Textauszug:
□ □ □

Der jüngere der beiden Männer wurde zudem wegen Besitz und Konsum von illegalen Betäubungsmitteln angeklagt. An seinem Wohnort waren im Dezember 2015 insgesamt 35 Psilocybinpilze, drei Snifferröhrchen mit Kokainanhaftungen sowie Marihuana und Haschisch gefunden worden.

Die Staatsanwaltschaft beantragte für beide Männer eine teilbedingte Freiheitsstrafe von drei Jahren. Davon sollten sie je ein Jahr absitzen, zwei Jahre wurden bedingt aufgeschoben. Ebenfalls beantragte die Staatsanwältin bedingte Geldstrafen für beide sowie eine Busse für den Drogenkonsum des jüngeren Manns.

«Keine Beweise»

Ganz anders wurde die Situation von den Anwälten der Beschuldigten dargestellt: Der jüngere der beiden Männer hatte noch in Untersuchungshaft gestanden, eine gewisse Menge Hanf angebaut zu haben. Jedoch sei die Anlage, wie sie die Polizei angetroffen habe, erst wenige Wochen zuvor in Betrieb genommen worden. Davor habe er in viel kleinerem Umfang Marihuana produziert. Er räumte ein, insgesamt rund 12 Kilo Rauschgift produziert zu haben. «Die Staatsanwaltschaft meint, dieses Geständnis sei nicht glaubwürdig», sagte Rechtsanwalt Bernard Rambert. Dabei gebe es keinerlei handfeste Beweise, welche die Behauptungen der Anklage über die lange Dauer und die hohen Erntemengen stützen würden. «Kein einziges Faktum belegt die Rechnungen der Staatsanwaltschaft», sagte Rambert, «es sind alles nur Mutmassungen.» Der Anwalt beantragte eine bedingte Haftstrafe von höchstens sechs Monaten für seinen Mandanten.

□ □ □

Aufgaben:
1 > Fasse den Absatz des Textauszugs, der mit „Die Staatsanwaltschaft beantragte“ beginnt, als kurze Liste zusammen und behalte dabei die wesentlichen Angaben bei.
2 > Welche Funde wurden laut Textauszug im Dezember 2015 am Wohnort des jüngeren Manns gemacht? Nenne sie vollständig.
3 > Zieh aus dem Textauszug die Stelle heraus, die bei den Worten „Der jüngere der beiden Männer wurde“ beginnt, und hör nach „des jüngeren Manns.“ auf.
Die Datensätze stammen aus einer anderen Quelle als der Textauszug.

Gespeicherte Daten:
□ □ □

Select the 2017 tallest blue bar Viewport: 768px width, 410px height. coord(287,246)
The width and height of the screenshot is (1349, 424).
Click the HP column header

□ □ □

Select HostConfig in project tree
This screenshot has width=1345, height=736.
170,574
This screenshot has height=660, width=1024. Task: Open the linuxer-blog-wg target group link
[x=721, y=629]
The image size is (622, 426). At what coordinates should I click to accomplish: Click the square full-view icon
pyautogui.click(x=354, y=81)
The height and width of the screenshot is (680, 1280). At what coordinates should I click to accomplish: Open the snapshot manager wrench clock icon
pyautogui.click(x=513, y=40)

□ □ □

Lösungen:
1 >
- Teilbedingte Freiheitsstrafe von drei Jahren für beide Männer
- Davon je ein Jahr abzusitzen, zwei Jahre bedingt aufgeschoben
- Bedingte Geldstrafen für beide
- Busse für den Drogenkonsum des jüngeren Manns

2 >
- 35 Psilocybinpilze
- drei Snifferröhrchen mit Kokainanhaftungen
- Marihuana
- Haschisch

3 >
Der jüngere der beiden Männer wurde zudem wegen Besitz und Konsum von illegalen Betäubungsmitteln angeklagt. An seinem Wohnort waren im Dezember 2015 insgesamt 35 Psilocybinpilze, drei Snifferröhrchen mit Kokainanhaftungen sowie Marihuana und Haschisch gefunden worden.

Die Staatsanwaltschaft beantragte für beide Männer eine teilbedingte Freiheitsstrafe von drei Jahren. Davon sollten sie je ein Jahr absitzen, zwei Jahre wurden bedingt aufgeschoben. Ebenfalls beantragte die Staatsanwältin bedingte Geldstrafen für beide sowie eine Busse für den Drogenkonsum des jüngeren Manns.